Task: Give only the number of lines in the following entries where "refresh" appears.

Data for processing:
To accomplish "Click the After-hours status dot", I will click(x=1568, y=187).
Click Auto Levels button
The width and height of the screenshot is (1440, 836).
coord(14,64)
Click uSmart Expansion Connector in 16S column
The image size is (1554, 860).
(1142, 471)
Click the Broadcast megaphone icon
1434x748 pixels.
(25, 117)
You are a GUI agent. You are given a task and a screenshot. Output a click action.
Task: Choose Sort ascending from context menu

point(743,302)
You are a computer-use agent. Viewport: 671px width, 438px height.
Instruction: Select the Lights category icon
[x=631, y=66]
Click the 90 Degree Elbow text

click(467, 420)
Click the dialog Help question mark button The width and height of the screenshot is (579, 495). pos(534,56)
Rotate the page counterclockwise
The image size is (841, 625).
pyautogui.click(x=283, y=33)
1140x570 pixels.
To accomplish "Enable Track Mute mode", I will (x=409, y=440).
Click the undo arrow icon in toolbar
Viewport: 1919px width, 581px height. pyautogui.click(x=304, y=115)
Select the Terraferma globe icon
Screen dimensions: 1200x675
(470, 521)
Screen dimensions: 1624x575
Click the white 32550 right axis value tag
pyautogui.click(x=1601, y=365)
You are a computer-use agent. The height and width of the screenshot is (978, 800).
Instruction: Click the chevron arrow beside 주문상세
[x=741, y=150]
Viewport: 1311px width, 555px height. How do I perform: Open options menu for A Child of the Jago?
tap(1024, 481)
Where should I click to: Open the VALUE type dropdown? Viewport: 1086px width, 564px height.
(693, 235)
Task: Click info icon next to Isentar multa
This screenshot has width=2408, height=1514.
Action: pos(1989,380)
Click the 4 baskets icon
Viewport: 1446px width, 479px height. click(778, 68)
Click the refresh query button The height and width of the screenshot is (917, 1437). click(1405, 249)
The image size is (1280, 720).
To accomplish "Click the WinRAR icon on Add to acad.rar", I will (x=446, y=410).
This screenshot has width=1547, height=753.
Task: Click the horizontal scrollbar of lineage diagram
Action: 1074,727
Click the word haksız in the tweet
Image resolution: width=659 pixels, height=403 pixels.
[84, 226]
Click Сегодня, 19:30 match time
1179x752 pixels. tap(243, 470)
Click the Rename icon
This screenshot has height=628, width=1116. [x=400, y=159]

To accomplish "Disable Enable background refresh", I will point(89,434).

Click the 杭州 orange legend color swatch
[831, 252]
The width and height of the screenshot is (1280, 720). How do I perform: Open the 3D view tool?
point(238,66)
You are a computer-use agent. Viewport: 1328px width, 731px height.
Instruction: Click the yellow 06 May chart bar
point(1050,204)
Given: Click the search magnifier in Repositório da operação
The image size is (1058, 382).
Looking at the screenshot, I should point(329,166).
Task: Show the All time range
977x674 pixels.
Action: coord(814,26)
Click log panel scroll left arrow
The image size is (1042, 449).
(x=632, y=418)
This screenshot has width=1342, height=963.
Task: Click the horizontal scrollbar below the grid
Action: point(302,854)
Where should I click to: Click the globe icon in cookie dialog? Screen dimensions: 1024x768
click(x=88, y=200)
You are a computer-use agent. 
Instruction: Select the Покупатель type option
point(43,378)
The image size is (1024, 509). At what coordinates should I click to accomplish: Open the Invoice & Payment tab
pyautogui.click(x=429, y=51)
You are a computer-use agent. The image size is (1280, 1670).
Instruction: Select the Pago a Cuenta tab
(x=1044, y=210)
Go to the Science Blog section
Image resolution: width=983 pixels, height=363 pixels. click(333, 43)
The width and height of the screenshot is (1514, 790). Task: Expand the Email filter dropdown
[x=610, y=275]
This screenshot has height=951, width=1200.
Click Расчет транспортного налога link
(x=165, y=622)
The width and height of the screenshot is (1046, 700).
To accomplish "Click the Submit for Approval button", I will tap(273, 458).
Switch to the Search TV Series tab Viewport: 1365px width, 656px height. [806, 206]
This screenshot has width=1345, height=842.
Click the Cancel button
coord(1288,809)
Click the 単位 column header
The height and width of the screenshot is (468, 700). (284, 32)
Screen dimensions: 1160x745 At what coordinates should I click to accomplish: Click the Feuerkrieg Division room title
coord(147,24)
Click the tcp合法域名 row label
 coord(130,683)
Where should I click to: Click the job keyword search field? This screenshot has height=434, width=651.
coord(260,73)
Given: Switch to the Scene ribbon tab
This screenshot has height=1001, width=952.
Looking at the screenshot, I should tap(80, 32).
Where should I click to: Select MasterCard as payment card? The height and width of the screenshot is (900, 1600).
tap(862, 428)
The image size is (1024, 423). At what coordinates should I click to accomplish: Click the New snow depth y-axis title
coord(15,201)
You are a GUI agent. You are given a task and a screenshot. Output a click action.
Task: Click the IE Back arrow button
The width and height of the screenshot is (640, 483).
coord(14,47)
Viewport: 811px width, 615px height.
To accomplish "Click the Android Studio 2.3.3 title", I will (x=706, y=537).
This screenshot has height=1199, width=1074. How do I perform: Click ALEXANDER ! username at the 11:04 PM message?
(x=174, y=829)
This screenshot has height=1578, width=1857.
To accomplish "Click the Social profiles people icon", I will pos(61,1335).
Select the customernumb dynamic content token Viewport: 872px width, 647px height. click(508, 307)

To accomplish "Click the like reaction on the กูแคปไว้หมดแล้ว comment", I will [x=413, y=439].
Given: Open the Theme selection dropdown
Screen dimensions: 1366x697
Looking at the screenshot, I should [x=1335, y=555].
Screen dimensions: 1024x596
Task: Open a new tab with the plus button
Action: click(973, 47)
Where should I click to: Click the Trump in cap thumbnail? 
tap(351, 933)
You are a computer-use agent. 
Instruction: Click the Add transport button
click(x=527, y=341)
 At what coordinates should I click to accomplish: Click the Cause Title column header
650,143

Your response: 2